Point-in-Time Recovery (PITR) with Embedded PostgreSQL
This document describes how to configure and perform Point-in-Time Recovery (PITR) for the TSB embedded PostgreSQL database using WAL (Write-Ahead Log) archiving.
This page refers to the embedded PostgreSQL installation only. If you are using a dedicated PostgreSQL installation, please refer to the Backup and restore PostgreSQL page.
Overview
Point-in-Time Recovery (PITR) allows you to restore a PostgreSQL database to any specific point in time, providing protection against:
- Accidental data deletion
- Logical corruption
- Application bugs that corrupt data
- Unwanted schema changes
PITR works by combining:
- Base Backup: A full physical backup of the database cluster created using
pg_basebackup - WAL Archives: Continuous archive of all changes (Write-Ahead Logs) made after the base backup
This approach allows you to restore the database to any point in time between the base backup and the end of available WAL archives, or to a specific transaction ID or named restore point.
Architecture
Components
The TSB PostgreSQL PITR setup uses the following components:
- Persistent Volume Claims (PVCs):
tsb-backup: Stores base backups created by the backup CronJobtsb-postgres-wal-archive: Stores archived WAL files continuously
-
Backup CronJob: Scheduled job that runs
pg_basebackupto create base backups -
WAL Archiving: PostgreSQL continuously archives WAL files to the dedicated PVC
Data Flow
[Postgres Primary]
|
├─> WAL Files Generated
| |
| └─> Archived to /var/lib/postgresql/wal-archive/
| (mounted from tsb-postgres-wal-archive PVC)
|
└─> Base Backup (scheduled/manual)
|
└─> Stored in /var/lib/backup/
(mounted from tsb-backup PVC)
Prerequisites
Before you get started make sure:
✓ You have installed and configured TSB.
✓ You have installed and configured kubectl to access the management cluster.

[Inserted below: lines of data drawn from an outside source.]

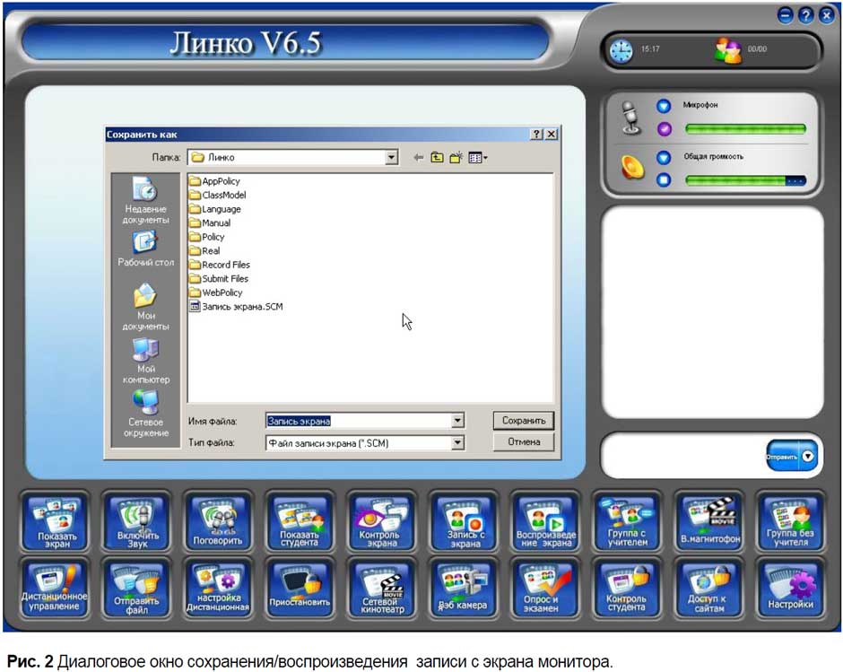This screenshot has width=843, height=672.
Task: Toggle the Общая громкость blue round button
Action: pyautogui.click(x=664, y=158)
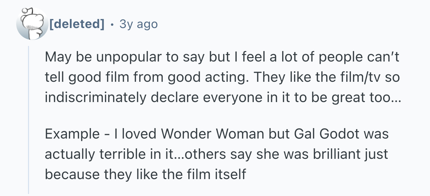Click the '3y ago' comment timestamp

tap(138, 24)
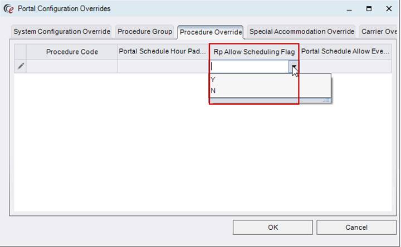Open the Rp Allow Scheduling Flag dropdown arrow

[x=294, y=67]
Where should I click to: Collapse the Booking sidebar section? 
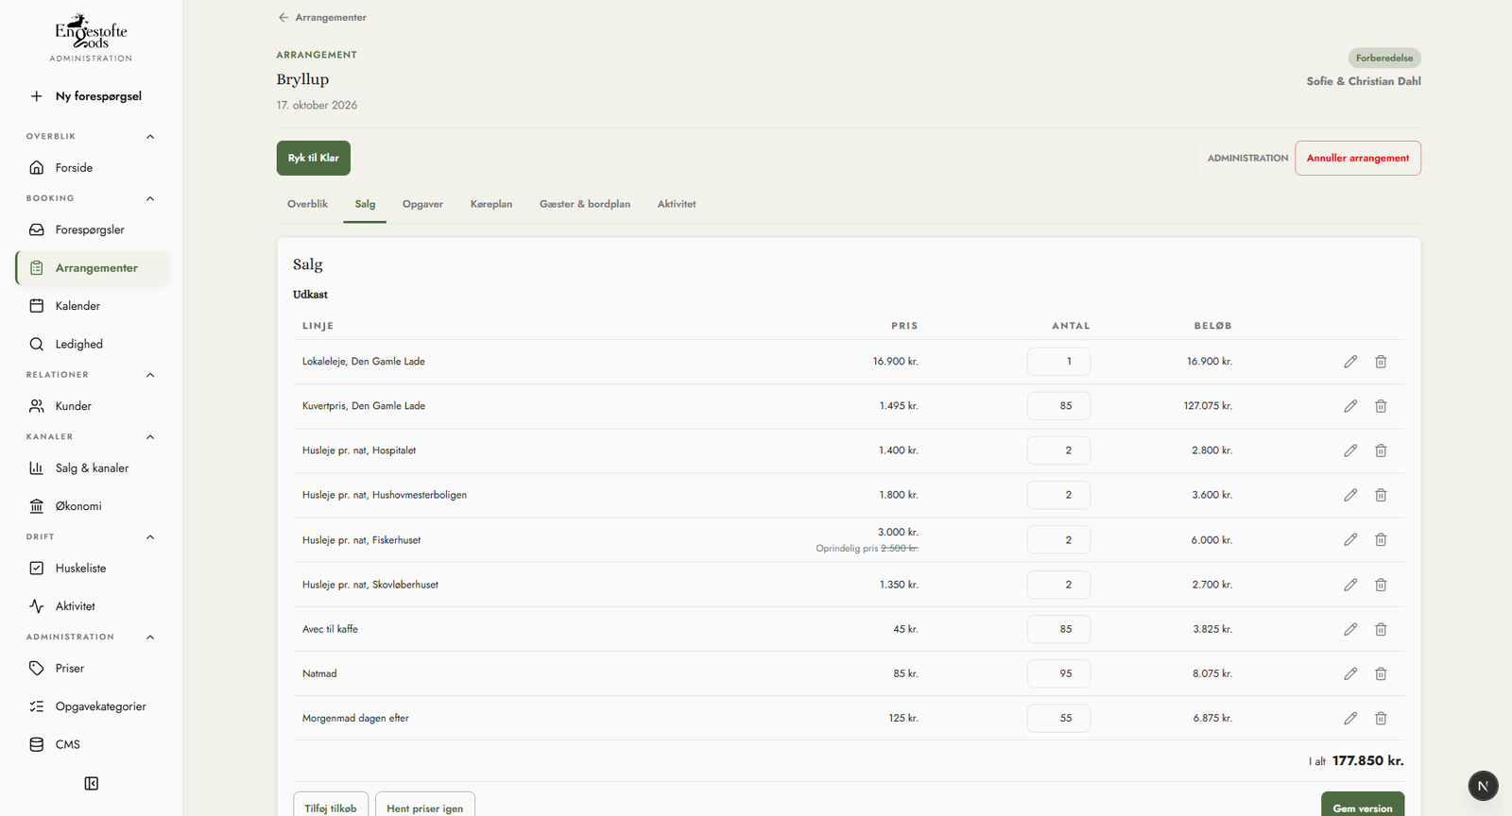click(x=150, y=198)
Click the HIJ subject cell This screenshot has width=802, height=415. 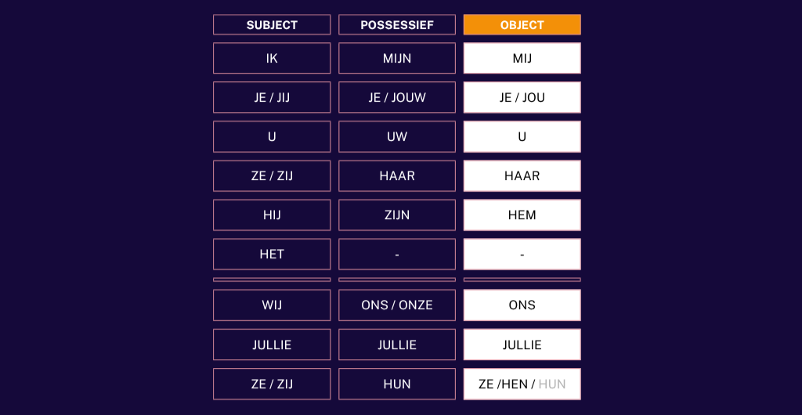(x=272, y=215)
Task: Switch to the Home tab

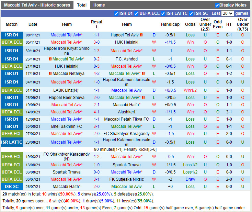Action: pos(99,5)
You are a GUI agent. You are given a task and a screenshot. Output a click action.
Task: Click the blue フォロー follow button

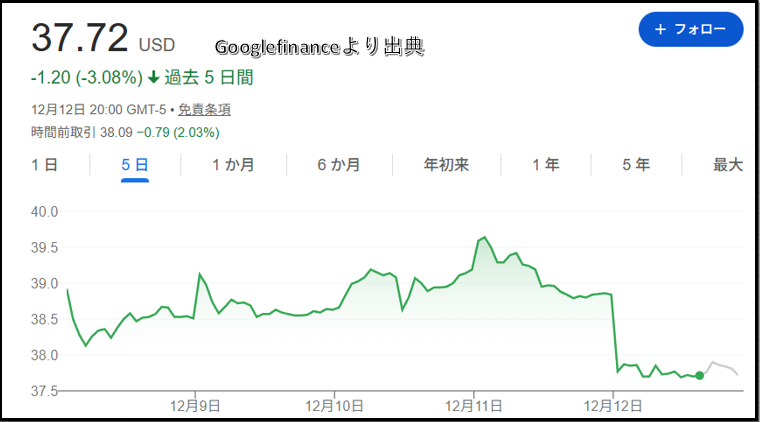(x=690, y=30)
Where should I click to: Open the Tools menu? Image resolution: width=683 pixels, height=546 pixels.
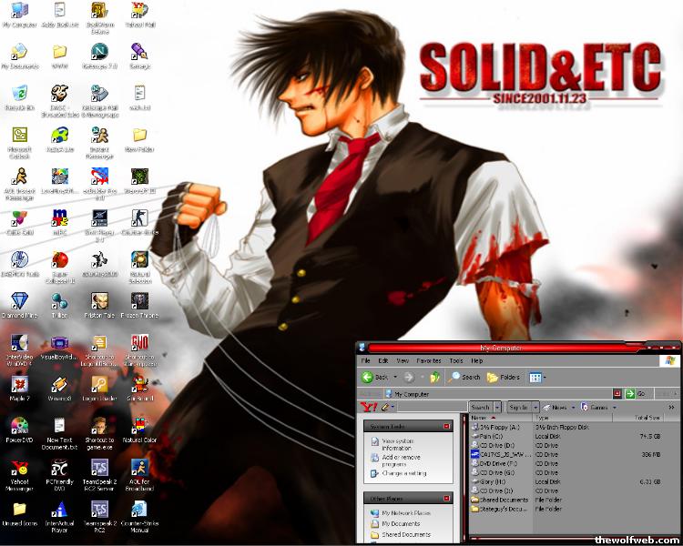(455, 360)
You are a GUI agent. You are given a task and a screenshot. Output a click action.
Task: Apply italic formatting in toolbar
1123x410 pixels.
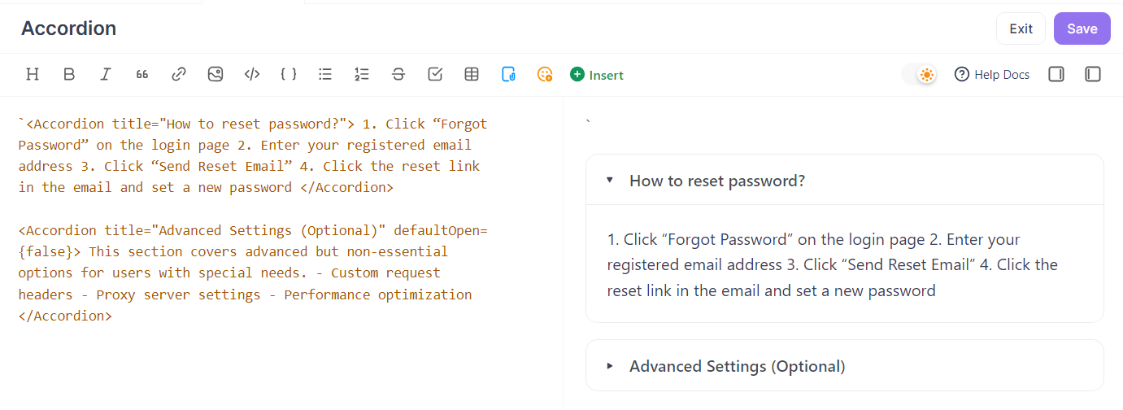[x=106, y=75]
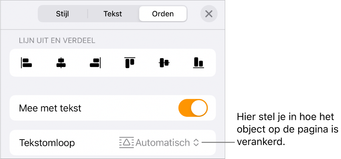Screen dimensions: 341x159
Task: Open the Automatisch text wrap menu
Action: click(163, 142)
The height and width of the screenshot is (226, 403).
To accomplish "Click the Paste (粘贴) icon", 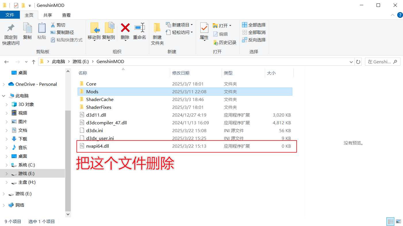I will pos(41,32).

✓ You have administrative access to the TSB namespace.
✓ You have the base64 command available for decoding secrets.
For development and testing purposes, a Makefile with automation scripts is available in the TSB repository at deploy/dev/pitr/Makefile. This documentation provides all the necessary commands inline, so the Makefile is not required for production use.
Configuration
To enable PITR for the embedded PostgreSQL database, configure the following settings in your ManagementPlane specification:
spec:
dataStore:
embeddedPostgres:
name: tsb
replicas: 3
# Enable WAL archiving for PITR
walArchiveStorageSize: 10Gi
walArchiveStorageClassName: standard
walArchiveStorageAccessMode: ReadWriteOnce
# Base backup configuration
backupStorageSize: 50Gi
backupStorageClassName: standard
backupStorageAccessMode: ReadWriteOnce
backupCronSchedule: "0 2 * * *" # Daily at 2 AM
backupCleanupRetention: 432000s # Retain backups for 5 days
Configuration Parameters
| Parameter | Description | Default |
|---|---|---|
walArchiveStorageSize | Size of the PVC for storing WAL archives | - |
walArchiveStorageClassName | Storage class for WAL archive PVC | standard |
walArchiveStorageAccessMode | Access mode for WAL archive PVC | ReadWriteOnce |
backupStorageSize | Size of the PVC for storing base backups | - |
backupStorageClassName | Storage class for backup PVC | standard |
backupStorageAccessMode | Access mode for backup PVC | ReadWriteOnce |
backupCronSchedule | Cron schedule for automatic base backups | 0 2 * * * |
backupCleanupRetention | Retention period for old backups (in seconds) | 432000s (5 days) |
Creating Base Backups
Automatic Backups
Check a backupCronSchedule option to determine schedule of base backup. The backup CronJob is named backup-tsb-postgres.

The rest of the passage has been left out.